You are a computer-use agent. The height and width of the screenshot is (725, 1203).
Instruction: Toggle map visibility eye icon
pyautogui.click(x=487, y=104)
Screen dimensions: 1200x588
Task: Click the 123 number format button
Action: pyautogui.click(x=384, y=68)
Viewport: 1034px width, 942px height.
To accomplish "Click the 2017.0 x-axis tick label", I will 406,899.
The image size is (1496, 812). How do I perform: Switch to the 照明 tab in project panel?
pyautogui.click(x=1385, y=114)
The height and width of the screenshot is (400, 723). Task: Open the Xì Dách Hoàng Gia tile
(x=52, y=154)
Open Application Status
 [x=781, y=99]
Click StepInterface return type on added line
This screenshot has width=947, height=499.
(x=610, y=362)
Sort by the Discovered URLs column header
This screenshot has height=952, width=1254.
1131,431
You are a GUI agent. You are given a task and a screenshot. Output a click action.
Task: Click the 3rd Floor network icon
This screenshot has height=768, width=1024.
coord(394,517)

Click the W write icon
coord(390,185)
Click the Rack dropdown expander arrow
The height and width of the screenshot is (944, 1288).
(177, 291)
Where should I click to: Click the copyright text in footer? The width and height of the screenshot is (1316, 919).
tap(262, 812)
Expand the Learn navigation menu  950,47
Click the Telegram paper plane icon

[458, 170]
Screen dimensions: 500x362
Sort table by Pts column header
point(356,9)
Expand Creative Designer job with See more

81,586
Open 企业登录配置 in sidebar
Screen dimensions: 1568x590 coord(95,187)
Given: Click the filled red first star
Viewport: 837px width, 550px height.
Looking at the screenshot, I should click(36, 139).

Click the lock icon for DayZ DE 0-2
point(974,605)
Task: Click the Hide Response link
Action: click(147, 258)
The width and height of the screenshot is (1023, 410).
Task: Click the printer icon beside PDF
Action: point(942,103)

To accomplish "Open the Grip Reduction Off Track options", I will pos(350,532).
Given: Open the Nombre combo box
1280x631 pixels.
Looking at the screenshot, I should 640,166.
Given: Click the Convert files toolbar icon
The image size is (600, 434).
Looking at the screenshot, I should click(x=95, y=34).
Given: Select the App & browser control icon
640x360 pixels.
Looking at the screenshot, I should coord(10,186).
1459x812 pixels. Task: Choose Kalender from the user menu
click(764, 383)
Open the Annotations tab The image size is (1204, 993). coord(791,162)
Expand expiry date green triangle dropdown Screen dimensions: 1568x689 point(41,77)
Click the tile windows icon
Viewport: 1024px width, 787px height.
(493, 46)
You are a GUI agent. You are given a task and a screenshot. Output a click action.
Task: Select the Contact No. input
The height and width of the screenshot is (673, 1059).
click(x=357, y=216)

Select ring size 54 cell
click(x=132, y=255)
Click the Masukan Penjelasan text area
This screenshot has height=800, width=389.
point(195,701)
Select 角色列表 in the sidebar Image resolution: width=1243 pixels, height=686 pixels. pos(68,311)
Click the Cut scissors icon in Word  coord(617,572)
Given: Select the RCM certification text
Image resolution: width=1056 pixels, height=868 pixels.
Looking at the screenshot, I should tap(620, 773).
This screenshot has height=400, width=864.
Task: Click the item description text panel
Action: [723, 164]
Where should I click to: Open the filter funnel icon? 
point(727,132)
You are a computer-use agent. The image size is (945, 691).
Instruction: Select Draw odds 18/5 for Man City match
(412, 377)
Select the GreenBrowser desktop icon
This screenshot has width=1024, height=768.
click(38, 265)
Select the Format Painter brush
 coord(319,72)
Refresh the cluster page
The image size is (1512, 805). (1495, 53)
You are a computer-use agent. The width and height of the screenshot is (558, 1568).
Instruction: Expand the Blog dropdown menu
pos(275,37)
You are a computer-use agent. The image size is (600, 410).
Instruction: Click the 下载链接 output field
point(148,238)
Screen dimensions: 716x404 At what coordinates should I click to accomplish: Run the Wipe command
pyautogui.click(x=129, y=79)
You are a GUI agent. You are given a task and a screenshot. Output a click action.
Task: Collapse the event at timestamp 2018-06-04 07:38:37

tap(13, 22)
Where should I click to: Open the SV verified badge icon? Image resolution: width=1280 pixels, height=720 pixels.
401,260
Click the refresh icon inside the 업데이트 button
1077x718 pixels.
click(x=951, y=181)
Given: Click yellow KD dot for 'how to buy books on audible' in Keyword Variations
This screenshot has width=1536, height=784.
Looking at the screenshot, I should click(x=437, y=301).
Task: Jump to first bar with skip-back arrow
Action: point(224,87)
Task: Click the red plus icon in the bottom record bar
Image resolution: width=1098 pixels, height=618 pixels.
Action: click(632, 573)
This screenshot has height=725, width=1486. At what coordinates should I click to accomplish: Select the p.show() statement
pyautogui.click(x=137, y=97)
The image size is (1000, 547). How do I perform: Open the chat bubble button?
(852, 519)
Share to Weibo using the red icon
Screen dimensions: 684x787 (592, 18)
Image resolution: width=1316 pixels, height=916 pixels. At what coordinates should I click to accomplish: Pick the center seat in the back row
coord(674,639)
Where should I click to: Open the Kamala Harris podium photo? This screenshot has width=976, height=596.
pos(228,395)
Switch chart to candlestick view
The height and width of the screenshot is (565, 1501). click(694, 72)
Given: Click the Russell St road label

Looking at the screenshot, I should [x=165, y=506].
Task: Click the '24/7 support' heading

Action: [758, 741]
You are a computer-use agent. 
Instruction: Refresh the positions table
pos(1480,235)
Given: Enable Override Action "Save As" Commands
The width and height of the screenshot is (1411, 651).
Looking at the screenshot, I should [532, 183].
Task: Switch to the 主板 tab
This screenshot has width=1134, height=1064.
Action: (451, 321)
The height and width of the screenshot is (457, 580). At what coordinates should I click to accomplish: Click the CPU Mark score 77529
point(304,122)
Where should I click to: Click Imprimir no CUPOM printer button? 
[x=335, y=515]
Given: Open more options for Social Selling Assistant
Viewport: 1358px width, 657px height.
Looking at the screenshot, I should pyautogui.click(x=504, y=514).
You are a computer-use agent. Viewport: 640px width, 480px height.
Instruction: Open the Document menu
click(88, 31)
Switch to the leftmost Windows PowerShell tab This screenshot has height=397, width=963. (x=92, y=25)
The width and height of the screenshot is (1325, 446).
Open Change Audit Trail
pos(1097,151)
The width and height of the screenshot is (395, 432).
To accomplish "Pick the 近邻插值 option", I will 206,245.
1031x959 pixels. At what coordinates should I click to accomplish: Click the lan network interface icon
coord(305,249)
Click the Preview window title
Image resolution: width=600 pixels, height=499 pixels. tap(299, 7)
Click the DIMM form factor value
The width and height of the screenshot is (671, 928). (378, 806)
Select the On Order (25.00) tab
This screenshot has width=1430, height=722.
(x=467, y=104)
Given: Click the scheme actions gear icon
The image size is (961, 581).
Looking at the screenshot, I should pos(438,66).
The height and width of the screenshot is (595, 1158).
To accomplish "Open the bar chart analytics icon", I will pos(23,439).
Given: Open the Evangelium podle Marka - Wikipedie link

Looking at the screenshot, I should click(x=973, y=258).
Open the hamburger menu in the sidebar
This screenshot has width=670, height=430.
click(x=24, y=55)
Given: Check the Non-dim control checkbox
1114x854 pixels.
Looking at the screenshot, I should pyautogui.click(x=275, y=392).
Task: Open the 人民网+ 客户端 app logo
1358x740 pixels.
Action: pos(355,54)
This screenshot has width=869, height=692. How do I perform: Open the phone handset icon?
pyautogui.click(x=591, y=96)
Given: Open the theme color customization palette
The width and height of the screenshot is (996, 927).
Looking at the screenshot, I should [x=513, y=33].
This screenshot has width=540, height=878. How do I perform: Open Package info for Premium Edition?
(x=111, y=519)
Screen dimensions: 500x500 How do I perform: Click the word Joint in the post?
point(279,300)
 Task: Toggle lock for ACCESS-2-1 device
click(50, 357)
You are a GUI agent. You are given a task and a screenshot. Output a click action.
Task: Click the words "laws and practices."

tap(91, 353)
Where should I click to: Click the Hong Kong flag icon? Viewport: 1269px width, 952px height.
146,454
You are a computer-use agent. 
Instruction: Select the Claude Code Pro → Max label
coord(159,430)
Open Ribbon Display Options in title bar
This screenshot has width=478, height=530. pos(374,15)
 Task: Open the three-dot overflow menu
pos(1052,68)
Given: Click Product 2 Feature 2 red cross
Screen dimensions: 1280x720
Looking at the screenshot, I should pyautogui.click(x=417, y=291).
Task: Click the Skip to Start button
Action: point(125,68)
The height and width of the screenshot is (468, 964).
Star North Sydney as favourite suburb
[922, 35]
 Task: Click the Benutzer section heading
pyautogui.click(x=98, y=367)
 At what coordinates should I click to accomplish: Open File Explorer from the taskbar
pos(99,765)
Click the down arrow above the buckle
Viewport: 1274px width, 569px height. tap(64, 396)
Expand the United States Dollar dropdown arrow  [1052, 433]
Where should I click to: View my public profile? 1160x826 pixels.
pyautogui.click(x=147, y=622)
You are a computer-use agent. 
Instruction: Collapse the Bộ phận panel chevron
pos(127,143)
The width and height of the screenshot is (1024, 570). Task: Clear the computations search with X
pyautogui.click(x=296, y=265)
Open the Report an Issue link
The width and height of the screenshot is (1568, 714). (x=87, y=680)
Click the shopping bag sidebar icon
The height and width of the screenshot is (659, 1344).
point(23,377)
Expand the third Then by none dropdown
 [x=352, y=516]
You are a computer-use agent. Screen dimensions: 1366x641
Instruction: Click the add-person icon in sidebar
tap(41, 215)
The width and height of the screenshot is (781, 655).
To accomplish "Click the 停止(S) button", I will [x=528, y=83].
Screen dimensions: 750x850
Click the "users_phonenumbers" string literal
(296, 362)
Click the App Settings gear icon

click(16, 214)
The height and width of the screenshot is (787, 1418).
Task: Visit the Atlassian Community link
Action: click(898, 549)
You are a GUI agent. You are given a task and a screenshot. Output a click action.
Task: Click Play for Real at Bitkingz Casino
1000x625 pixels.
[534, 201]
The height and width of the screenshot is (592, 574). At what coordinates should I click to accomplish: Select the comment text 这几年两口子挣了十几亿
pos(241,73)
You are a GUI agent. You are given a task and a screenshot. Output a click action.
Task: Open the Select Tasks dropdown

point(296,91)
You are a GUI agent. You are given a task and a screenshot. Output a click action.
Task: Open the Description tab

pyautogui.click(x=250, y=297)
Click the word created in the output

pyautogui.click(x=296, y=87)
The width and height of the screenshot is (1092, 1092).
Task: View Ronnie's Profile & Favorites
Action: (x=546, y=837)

==============================

WHAT IS BEING ASKED:
Retype, exactly and with nothing added, the lines of the material above from the first through the one that contains "Click StepInterface return type on added line".

RESPONSE BOX:
You are a computer-use agent. The height and width of the screenshot is (725, 1203).
Instruction: Toggle map visibility eye icon
pyautogui.click(x=487, y=104)
Screen dimensions: 1200x588
Task: Click the 123 number format button
Action: pyautogui.click(x=384, y=68)
Viewport: 1034px width, 942px height.
To accomplish "Click the 2017.0 x-axis tick label", I will 406,899.
The image size is (1496, 812). How do I perform: Switch to the 照明 tab in project panel?
pyautogui.click(x=1385, y=114)
The height and width of the screenshot is (400, 723). Task: Open the Xì Dách Hoàng Gia tile
(x=52, y=154)
Open Application Status
 [x=781, y=99]
Click StepInterface return type on added line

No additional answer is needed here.